那个男孩,并不陌生,是班上的本田,我用前所未有的怒火瞪着他,他显然也和其他人有些怕,却要求我把她让给他,那一刻,我真想冷笑,让给他?那就意味着放手,他太天真了,我,最不可能做的就是放手,除非她拒绝,我,手冢国光,这辈子都不可能放手的!
于是,我冷冷地说:“我不会把她让给你的!”
拉着她走,我知道我不能再这样下去了,我要主动出击,我不能再让人有机可乘,尤其是看见她受伤,心就无比疼痛之后,更加坚定了这个决定。
所以,我说:“我们交往吧!”
很突然的。
她呆了。
……
时间一分一秒过去。
心,愈来愈紧张,手越握越紧……
像是过一个世纪那么长,长得我心都纠结了。
她展开了笑颜,娇柔的声音犹如天籁之音:“好啊。

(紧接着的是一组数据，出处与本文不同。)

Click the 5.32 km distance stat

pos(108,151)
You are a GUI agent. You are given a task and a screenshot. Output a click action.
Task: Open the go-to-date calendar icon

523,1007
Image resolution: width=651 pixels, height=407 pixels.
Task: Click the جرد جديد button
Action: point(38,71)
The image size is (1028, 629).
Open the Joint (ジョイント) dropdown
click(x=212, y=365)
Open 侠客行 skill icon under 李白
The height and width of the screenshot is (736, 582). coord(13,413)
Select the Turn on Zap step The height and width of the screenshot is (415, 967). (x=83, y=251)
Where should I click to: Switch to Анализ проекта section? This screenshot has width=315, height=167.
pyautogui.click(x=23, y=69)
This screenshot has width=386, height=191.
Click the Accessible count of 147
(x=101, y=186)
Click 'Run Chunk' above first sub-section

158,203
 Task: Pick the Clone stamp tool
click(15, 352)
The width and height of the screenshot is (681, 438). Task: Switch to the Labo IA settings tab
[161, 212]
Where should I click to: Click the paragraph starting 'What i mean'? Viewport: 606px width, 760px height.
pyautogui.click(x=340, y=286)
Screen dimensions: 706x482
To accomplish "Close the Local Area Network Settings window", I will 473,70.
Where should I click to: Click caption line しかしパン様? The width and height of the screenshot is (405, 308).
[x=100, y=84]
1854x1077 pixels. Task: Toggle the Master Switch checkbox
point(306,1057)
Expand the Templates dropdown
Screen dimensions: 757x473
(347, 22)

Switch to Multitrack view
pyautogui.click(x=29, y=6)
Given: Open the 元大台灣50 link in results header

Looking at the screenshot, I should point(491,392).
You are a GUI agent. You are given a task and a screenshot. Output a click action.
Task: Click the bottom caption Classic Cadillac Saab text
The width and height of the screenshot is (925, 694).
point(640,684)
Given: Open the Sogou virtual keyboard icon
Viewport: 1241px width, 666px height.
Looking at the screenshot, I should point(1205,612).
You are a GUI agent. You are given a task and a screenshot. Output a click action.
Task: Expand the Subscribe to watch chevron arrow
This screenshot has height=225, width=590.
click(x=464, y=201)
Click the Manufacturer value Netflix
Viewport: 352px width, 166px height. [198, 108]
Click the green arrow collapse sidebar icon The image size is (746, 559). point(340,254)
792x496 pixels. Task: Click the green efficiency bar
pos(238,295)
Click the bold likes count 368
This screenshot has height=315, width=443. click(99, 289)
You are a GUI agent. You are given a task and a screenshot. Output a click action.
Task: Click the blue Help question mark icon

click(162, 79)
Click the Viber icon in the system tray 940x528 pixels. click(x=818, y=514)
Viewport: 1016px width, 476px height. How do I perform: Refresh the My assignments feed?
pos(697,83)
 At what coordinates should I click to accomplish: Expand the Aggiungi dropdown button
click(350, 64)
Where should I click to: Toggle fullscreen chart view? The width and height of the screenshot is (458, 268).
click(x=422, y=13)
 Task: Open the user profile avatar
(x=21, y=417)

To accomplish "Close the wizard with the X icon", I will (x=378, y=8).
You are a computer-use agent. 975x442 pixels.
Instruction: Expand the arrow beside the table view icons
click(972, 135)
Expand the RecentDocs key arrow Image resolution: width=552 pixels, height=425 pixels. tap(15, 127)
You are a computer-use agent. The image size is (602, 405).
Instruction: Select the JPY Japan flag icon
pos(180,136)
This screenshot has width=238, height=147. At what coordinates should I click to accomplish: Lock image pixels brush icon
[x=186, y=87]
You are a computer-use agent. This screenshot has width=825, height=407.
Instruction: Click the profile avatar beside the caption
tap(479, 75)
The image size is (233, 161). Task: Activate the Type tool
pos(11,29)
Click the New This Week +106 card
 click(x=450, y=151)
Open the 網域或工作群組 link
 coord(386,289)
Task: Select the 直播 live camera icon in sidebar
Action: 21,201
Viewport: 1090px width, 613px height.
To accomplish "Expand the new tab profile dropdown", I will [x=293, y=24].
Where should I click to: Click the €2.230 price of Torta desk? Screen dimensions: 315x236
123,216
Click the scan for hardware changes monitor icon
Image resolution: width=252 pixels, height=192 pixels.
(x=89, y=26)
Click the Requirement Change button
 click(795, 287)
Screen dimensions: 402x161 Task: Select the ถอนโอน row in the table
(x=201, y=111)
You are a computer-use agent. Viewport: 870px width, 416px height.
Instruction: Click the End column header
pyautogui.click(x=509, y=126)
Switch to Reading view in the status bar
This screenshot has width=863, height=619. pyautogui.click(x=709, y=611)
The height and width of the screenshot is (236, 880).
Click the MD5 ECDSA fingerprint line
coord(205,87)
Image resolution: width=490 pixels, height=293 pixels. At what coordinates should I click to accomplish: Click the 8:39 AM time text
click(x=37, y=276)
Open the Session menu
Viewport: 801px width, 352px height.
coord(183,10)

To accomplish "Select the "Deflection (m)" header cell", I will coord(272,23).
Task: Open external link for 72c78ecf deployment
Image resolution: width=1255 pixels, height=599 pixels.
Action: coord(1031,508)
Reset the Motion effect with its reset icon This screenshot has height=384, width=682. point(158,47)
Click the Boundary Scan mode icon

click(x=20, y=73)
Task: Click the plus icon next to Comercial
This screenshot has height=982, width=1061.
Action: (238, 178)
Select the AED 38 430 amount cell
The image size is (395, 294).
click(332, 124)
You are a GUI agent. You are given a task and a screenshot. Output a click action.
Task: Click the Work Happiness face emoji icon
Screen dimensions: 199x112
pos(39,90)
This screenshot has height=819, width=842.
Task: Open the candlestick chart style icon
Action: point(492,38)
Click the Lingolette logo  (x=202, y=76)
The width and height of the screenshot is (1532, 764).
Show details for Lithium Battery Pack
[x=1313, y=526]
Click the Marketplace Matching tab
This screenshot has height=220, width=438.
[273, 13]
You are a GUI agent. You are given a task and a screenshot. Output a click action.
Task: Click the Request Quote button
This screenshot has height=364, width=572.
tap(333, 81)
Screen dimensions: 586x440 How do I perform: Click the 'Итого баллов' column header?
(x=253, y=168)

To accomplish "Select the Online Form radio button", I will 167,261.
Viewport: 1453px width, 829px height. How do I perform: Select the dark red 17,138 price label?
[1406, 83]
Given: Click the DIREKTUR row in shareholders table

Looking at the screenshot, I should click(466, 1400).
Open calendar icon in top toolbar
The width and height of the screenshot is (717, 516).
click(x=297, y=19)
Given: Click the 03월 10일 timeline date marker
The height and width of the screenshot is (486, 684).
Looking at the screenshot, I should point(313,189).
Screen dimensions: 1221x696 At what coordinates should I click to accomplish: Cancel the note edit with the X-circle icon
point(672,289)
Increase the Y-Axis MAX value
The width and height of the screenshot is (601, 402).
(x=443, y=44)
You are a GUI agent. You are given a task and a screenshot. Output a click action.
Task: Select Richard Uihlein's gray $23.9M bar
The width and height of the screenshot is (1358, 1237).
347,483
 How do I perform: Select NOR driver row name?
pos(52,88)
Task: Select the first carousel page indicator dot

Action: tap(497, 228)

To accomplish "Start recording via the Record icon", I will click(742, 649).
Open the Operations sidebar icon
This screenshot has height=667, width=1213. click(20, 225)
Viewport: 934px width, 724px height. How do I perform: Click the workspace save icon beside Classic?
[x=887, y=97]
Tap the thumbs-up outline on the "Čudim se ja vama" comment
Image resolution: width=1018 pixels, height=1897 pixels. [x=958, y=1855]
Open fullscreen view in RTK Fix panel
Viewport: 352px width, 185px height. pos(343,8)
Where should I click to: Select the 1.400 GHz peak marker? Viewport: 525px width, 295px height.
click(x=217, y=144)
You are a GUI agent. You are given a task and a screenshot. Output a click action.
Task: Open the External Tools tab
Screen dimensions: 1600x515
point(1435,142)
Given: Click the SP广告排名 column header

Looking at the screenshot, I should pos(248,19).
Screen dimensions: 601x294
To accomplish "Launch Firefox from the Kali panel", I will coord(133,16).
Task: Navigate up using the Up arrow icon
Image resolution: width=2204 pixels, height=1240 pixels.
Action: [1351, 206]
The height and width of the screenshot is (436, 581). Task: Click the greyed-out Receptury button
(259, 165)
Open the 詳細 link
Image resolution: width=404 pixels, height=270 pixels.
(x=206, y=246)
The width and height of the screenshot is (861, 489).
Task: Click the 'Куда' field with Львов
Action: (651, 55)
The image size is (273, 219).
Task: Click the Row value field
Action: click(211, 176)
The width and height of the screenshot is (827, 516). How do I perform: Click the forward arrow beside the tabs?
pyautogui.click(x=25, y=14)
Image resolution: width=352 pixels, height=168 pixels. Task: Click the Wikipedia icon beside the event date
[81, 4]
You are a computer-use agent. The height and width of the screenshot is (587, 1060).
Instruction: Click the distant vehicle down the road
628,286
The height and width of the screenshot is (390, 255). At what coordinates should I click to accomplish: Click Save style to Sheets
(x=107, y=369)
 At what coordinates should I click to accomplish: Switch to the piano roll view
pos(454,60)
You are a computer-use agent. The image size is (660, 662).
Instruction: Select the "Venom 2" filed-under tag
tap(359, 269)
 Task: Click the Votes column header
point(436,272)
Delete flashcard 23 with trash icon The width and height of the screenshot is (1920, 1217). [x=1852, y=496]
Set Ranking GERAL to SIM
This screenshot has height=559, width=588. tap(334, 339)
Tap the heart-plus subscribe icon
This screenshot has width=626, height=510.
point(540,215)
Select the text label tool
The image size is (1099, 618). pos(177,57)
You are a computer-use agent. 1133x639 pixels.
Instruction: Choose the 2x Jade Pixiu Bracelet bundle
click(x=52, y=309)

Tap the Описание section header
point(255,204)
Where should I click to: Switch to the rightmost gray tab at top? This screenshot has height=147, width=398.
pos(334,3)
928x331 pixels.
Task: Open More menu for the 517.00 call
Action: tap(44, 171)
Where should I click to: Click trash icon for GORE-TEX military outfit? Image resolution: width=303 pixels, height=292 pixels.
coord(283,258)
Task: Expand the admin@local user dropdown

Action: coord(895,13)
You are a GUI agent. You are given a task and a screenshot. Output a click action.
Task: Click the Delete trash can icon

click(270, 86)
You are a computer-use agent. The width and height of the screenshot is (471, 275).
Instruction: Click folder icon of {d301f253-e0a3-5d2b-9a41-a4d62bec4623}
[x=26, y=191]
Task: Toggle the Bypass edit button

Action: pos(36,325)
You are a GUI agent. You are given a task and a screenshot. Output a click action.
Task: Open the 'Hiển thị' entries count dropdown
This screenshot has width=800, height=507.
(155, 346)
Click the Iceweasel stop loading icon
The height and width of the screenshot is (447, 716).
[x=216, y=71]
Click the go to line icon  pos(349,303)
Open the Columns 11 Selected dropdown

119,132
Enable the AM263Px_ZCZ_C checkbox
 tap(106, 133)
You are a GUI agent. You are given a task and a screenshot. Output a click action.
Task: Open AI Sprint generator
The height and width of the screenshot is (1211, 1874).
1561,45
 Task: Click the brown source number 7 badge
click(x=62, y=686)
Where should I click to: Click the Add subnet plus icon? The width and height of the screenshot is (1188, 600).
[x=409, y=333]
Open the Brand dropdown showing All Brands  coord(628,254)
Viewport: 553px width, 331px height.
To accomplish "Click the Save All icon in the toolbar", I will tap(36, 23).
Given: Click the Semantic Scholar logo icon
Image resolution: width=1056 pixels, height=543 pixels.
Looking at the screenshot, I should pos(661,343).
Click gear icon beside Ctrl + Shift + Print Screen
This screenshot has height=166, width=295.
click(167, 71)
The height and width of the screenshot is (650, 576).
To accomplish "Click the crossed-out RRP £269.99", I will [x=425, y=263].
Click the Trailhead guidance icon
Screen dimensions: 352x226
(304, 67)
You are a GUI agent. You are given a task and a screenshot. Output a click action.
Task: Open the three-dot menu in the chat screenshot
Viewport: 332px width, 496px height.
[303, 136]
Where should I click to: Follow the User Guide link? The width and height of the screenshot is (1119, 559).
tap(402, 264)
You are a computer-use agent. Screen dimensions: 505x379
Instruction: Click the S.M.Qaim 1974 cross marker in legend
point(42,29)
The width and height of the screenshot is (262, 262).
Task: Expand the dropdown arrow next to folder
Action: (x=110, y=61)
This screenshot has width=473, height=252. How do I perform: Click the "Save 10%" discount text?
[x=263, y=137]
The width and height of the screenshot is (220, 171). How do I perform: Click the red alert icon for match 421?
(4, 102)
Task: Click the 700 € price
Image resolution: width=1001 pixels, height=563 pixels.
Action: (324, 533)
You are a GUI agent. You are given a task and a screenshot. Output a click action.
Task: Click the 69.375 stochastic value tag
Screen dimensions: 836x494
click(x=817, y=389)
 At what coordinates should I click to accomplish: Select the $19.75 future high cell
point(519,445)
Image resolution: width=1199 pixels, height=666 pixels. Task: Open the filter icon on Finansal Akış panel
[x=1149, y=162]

”
那一瞬间,惊喜如潮水般将我淹没。
再也忍不住,我抱住了她,
就像抱住了幸福……
补习与所谓“约会”
“这题怎么做?”
“这题应该是这样……”
……
“这题,我做的对不?”
“嗯,不错。”
手冢的房间里,传来的便是这样的对话。
解决那一大堆令人头疼的数学题,倾城手一挥,丢下笔,眼儿飘到旁边的手冢,今天的手冢穿着一件短袖蓝色条纹的衬衫,搭一条深色休闲裤,不同以往的装扮显得随性多了。
此时,他正拿着一本英文版的《巴黎圣母院》津津有味地看着,清晨的阳光斜穿过窗子,笼罩在他身上,柔和了他脸部如刀刻般冷峻的线条,柔和了他那总是威严深邃的凤眸,也柔和了眉宇间总是冷厉的神情,如此的他,就像是沐浴金光的天神,帅气得让她无法转移目光。
察觉到女孩痴迷的目光,男孩,放下书,转过头,平时深不见底的眼眸有了一抹情绪,“怎么了?”他低沉犹如陈年美酒般香醇的嗓音放柔。
女孩眨眨眼,也不避开,继续直勾勾地盯着男孩,眼里忽的闪过一抹调皮,她双手托腮,轻轻蹙鼻,眼儿紫光闪闪,柔情似水,嘴角噙着醉人的微笑,以往清明的嗓音有了娇态:“我是觉得,今天的手冢好帅啊!”
似乎没料到女孩这么说,男孩微愣了下,回过神来,耳根微红。像是掩饰什么似的,男孩轻咳了一下,眼睛微闪,说:“题目,做完了?”
“嗯,做完了!”应了一声,像献宝似的,将卷子捧到他面前,“看,我全对了吧。”
女孩眼睛扑闪,濯濯的紫眸承载着期待,分明写着:“夸我吧!夸我吧!”可爱得如同一只撒娇的小猫,让人忍不住想要摸摸她。
事实上,手冢也这么做了。
手,轻轻摸覆上她的头,手冢清冷的脸上扬起淡淡的笑容。
女孩呆了,此时,男孩深邃的凤眸如黑夜的星星濯濯闪耀,承载着满满的柔情与笑意,犹如深水将她淹没,总是紧抿的嘴角轻轻划开一朵笑花,那一刻,她仿佛看见清莲初绽,满满的是惊艳。